To those advocating for the prosecution and conviction of the lawmakers who stole their pork funds, the approval of the bail petition of Napoles’ co-accused Lanete, a Liberal Party member who was charged together with the alleged mastermind for the supposedly non-bailable offense of plunder, sends a clear message. The allies of the administration who have been linked to the scam will soon be exonerated—and those who aren’t allies will also be made similar offers, if they agree to make the LP candidate win.
The template is simple. The governor, who was charged, arrested and detained for allegedly handing over her pork to Napoles’ fake non-government organizations, was granted bail after the court found that the evidence presented against her was “weak.”
The anti-graft court put forth interesting arguments to arrive at the conclusion that Lanete must be granted bail. Here are some of those arguments:
First, the court said that because Lanete was never proven to have met Napoles in person, she could not have been working with the scam mastermind. It did not seem to matter to the court that Lanete’s chief of staff, a government employee who reports directly to the governor (who was a congresswoman at the time) was the one who repeatedly received money from Napoles, according to the prosecution’s evidence and witnesses’ testimony.
Secondly, the court broke up the amounts supposedly received by Lanete and arbitrarily ruled that she was being charged only for giving P10 million in her congressional pork to Napoles. Witnesses’ testimony, on the other hand, said that, over the period of 2007 to 2009, Lanete engaged in P100 million worth of transactions with Napoles and received kickbacks based on that bigger amount, which is double the P50 million minimum that constitutes plunder under the law.

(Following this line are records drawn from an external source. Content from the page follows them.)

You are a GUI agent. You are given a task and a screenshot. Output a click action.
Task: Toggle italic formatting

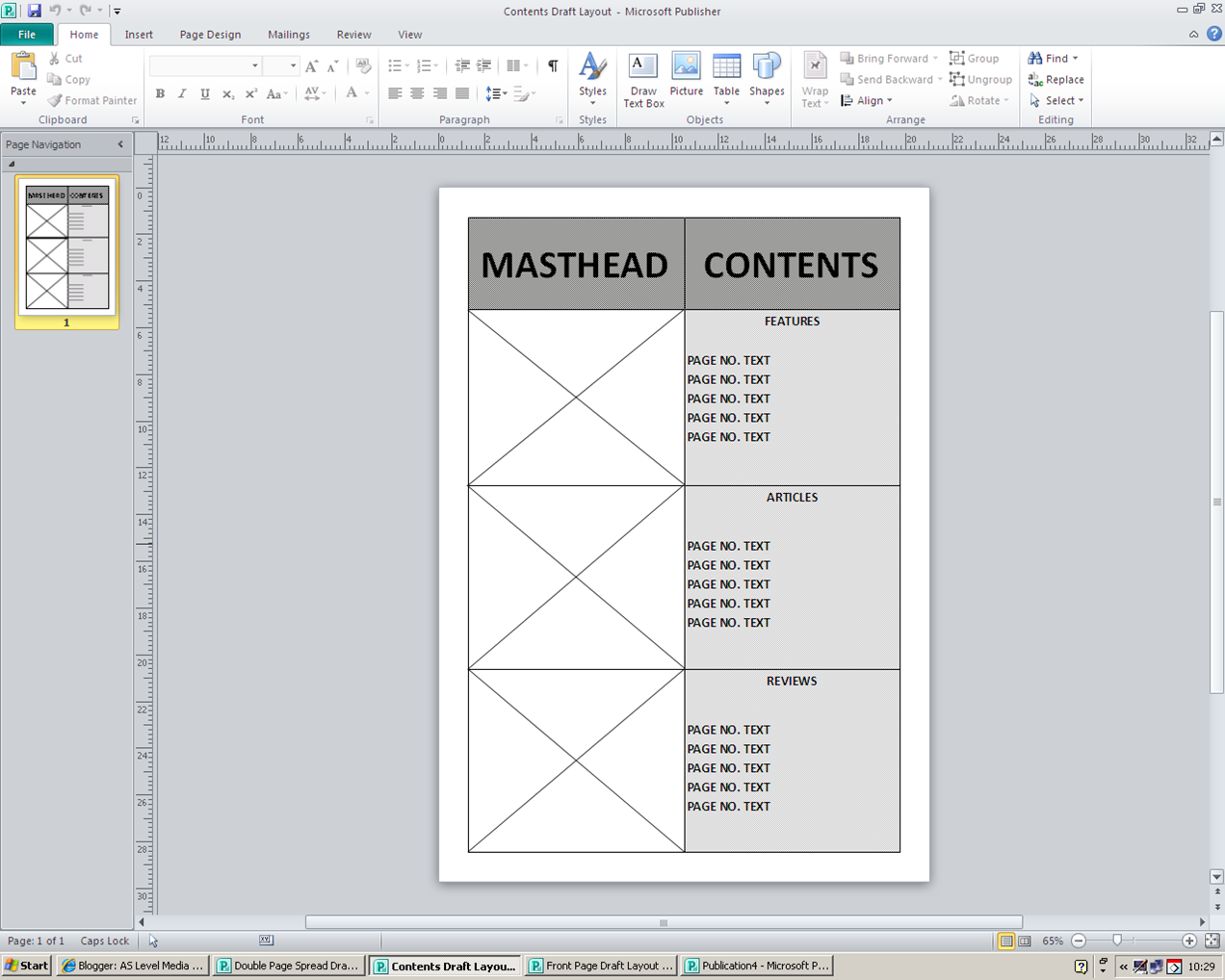pyautogui.click(x=182, y=93)
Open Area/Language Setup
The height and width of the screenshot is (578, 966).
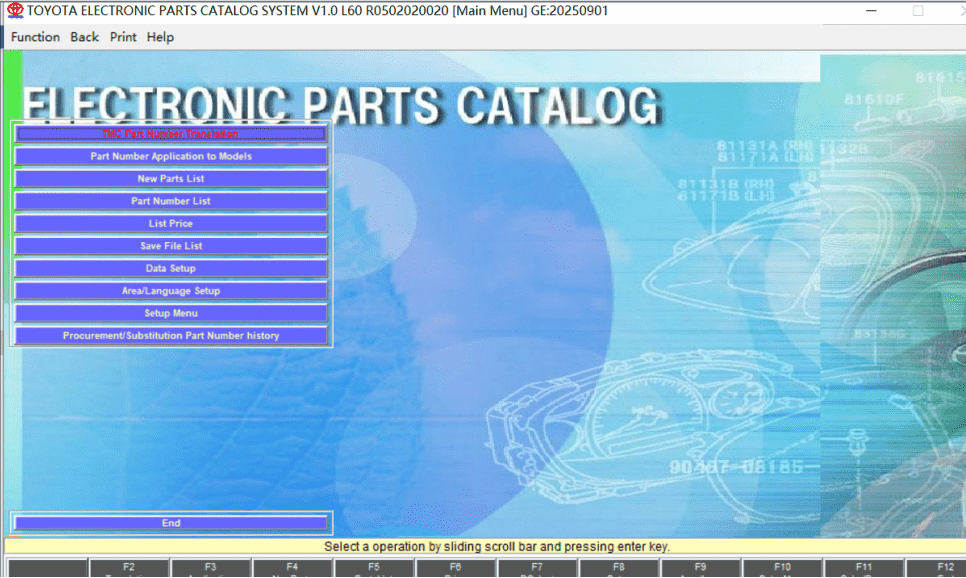pos(170,291)
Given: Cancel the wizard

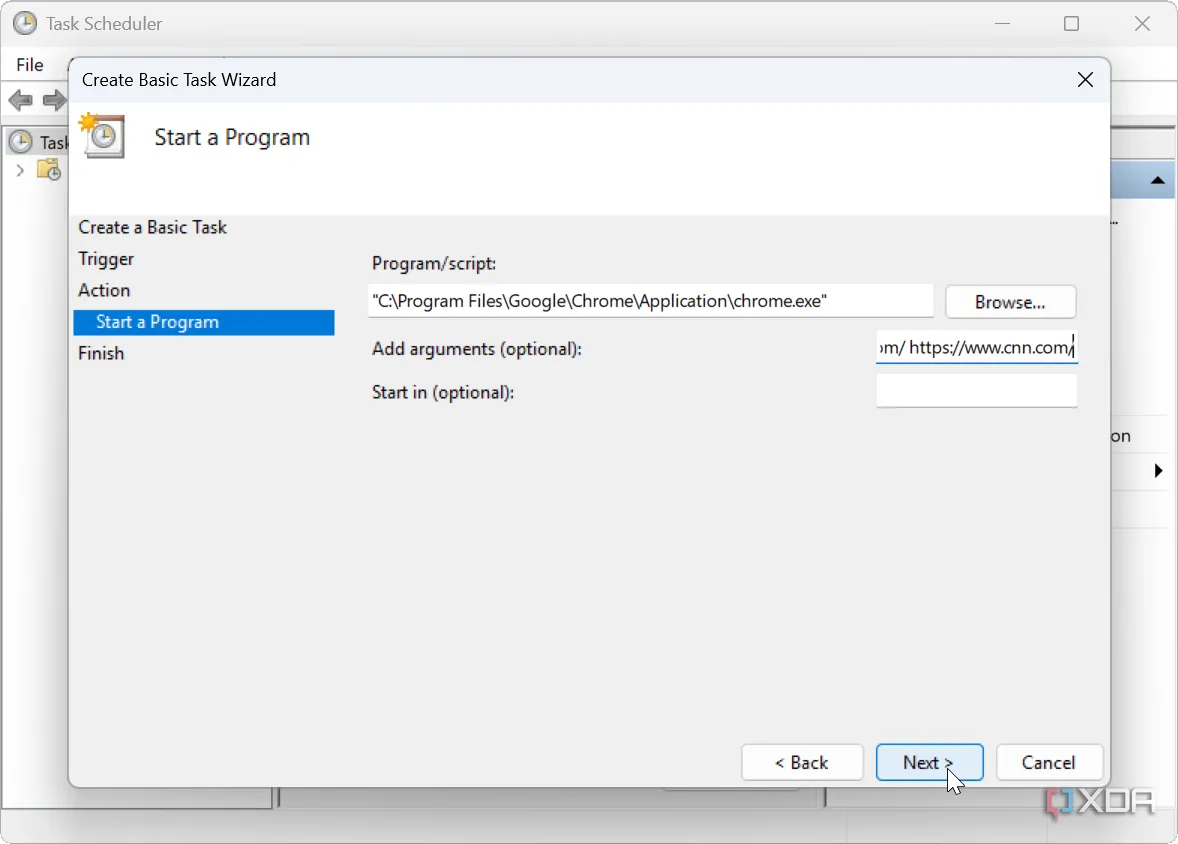Looking at the screenshot, I should tap(1048, 763).
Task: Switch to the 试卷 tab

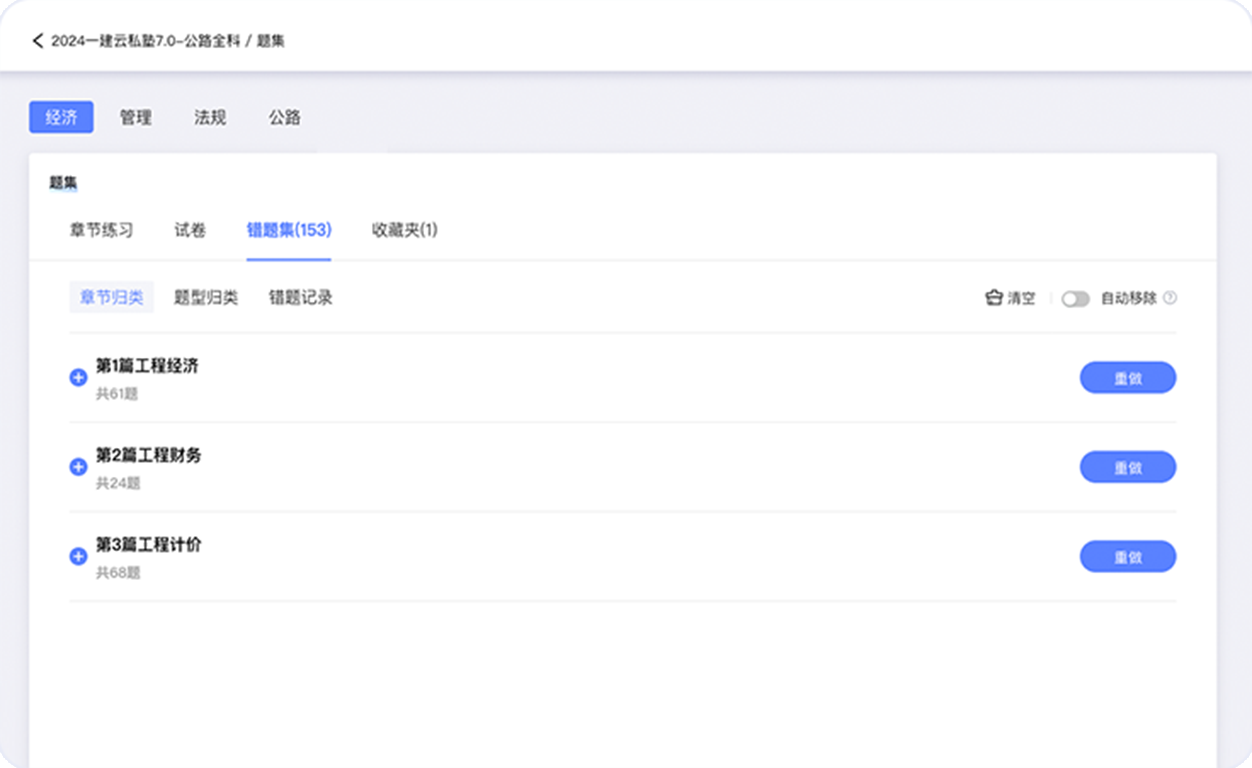Action: 190,230
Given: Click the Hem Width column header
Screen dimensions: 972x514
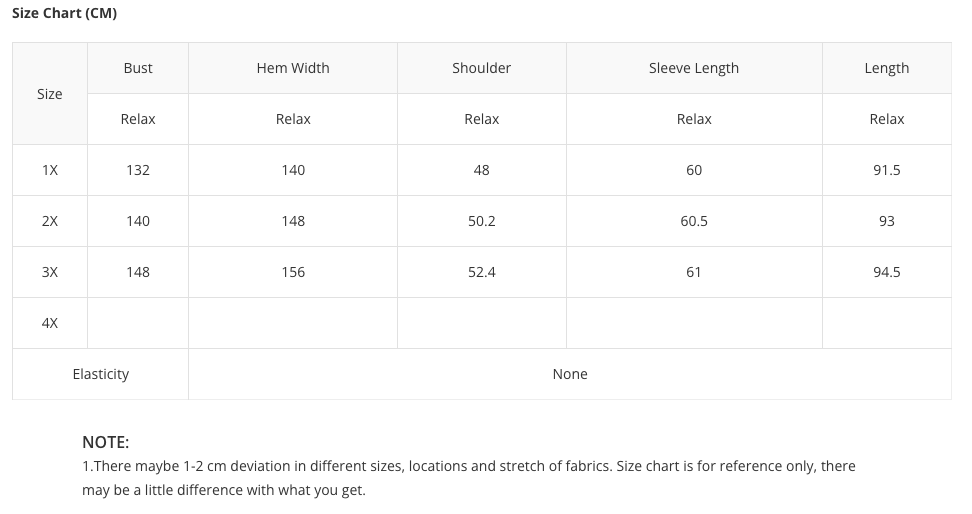Looking at the screenshot, I should coord(293,68).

Finally, the Sandiganbayan said that because it found that the supposed “ghost projects” implemented by Napoles NGOs that Lanete did business with were actual projects and not imaginary, she could not be charged with plunder. In other words, the court didn’t even consider the possibility that even if an actual project was implemented, a huge portion of the funds allocated for it could still have been stolen by Napoles and a percentage of that kicked back to Lanete.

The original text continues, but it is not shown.